Germain Roesz, dans son essai, plutôt que de chercher des certificats de civisme et d’identité à la poésie, prend la question sous un autre biais : “Où va la poésie ? Où est la poésie ? Que fait, que nous fait la poésie? “
En un premier temps, il trouve plus facile de la définir par ce qu’elle n’est pas. Mais son entreprise de mise au banc de ce non-être pourrait sembler devenir un exercice d’inconséquence.
En effet, résumons : la poésie n’est ni chose idiote, option ou uniquement du langage (ce qui au passage peut se discuter). Elle n’a pas forcément à être comprise. Elle n’a rien bien sûr d’une science exacte, d’une pure plaisanterie ou d’un divertissement littéraire.
Néanmoins, une fois débarrassée de tous ces postiches et du culte du tout à l’ego comme du totalitarisme, reste une autre voie: celle de la “voix” de la transformation qui — dans un monde en perdition — devient “image”.
Après avoir analysé les arcanes de la poésie dans son essai à l’aide d’exemples de divers poètes là où Jean de Breyne finit pas avoir le dernier mot, avec Dans la paroi de verre, Germain Roesz la pratique, prouvant qu’elle n’a pas à ouvrir de fenêtre puisque tout joue “dans la paroi de verre”. Et qu’importe le silence des abîmes intérieurs ou les brouillards qui cachent les paysages.
La poésie plonge dans “le trou noir” du voir pour “toucher” la couleur. Cette dernière n’est plus seulement longueur d’onde mais un écran de transformation dont la matière elle-même devient première.
Ce mot valise qu’est “poésie” prend alors tout son sens. Et ce, dans des écritures particulières, leurs renouvellements de la langue qu’elle engage, plus que d’autres genres littéraires entre l’ici et l’ailleurs à la recherche de l’inconnu et de l’ouverture.
Dans son essai comme dans son texte de création, l’auteur prouve que la poésie n’est pas un mythe mais un poisson dont l’art de la prise n’a rien de facile et qui engage l’être dans son entier. Métaphoriquement elle est là où les bateaux chavirent près d’un port entraperçu.

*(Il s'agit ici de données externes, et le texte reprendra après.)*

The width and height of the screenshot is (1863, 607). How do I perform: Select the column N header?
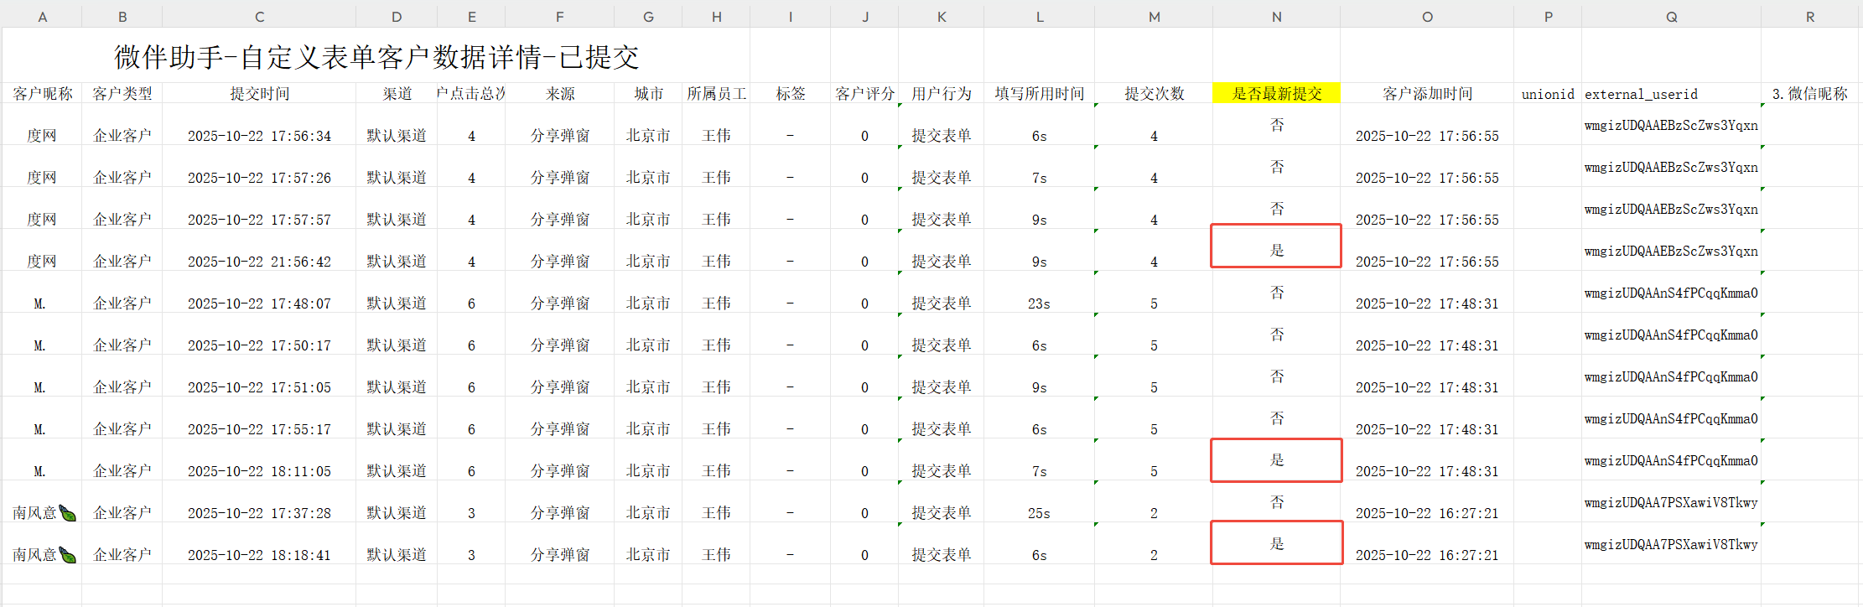point(1276,17)
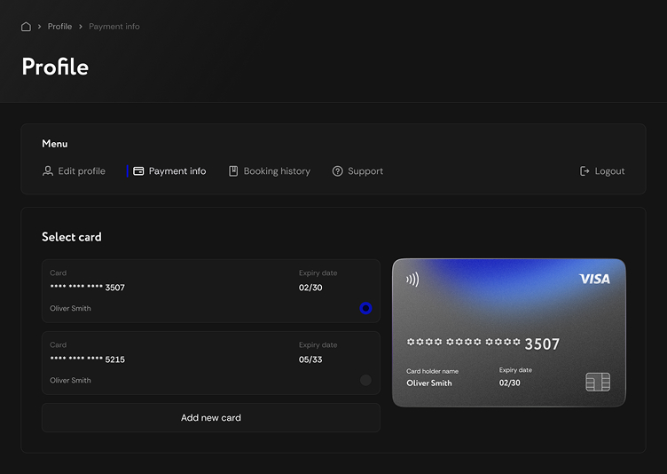Screen dimensions: 667x474
Task: Open the Edit profile menu item
Action: (82, 171)

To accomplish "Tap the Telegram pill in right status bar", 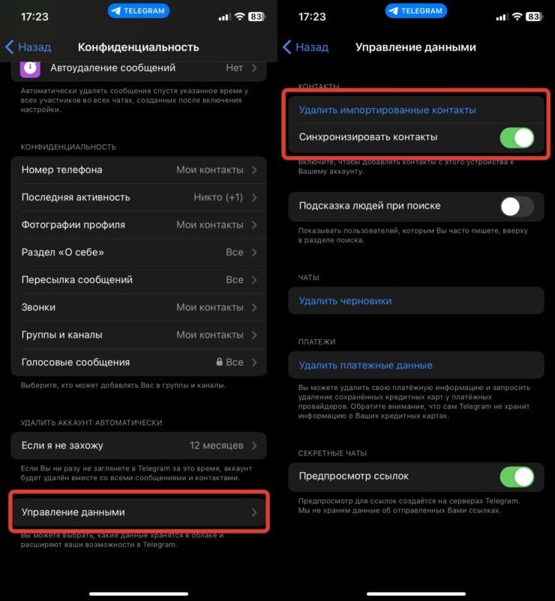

Les deux livres dictent moins la forme exacte du poème qu’ils ne rappellent combien celui-ci est un pressentiment.
Loin des usages fonctionnels des mots, loin de l’ordre de la prose du monde, peut être atteint — par l’observation des jours qui passent et un long travail de patience — non ce qui se monterait en neige par la prétendue magie du poème, mais ce qui maintient l’être en état de veille.
D’une certaine manière, la poésie devient ce qui dans le langage du renseignement se nomme “espion dormant”. Le plus dangereux, difficile et fascinant car il parvient à donner du nommable à une part de l’innommable. Il lève ou déchire le voile de transparence ou d’opacité pour faire jaillir ce qui se cache derrière dans un long et lent travail d’assomption et “re-remontrance”.
Cette pêche n’est pas miraculeuse. Il faut parfois se suffire de peu. Mais ce n’est déjà pas si mal.
“Je me serai même contenté de moins” aurait dit Beckett. Comme Roesz il en savait pas mal sur la question.
jean-paul gavard-perret
Germain Roesz,
– Où va la poésie ?, Vibration Editions, Strasbourg, 2021, 150 p., –17,00 €.,
– Dans la paroi de verre, Les parallèles croisées, Les Lieux-Dits, Strasbourg, 2022, 106 p. — 12,00 €.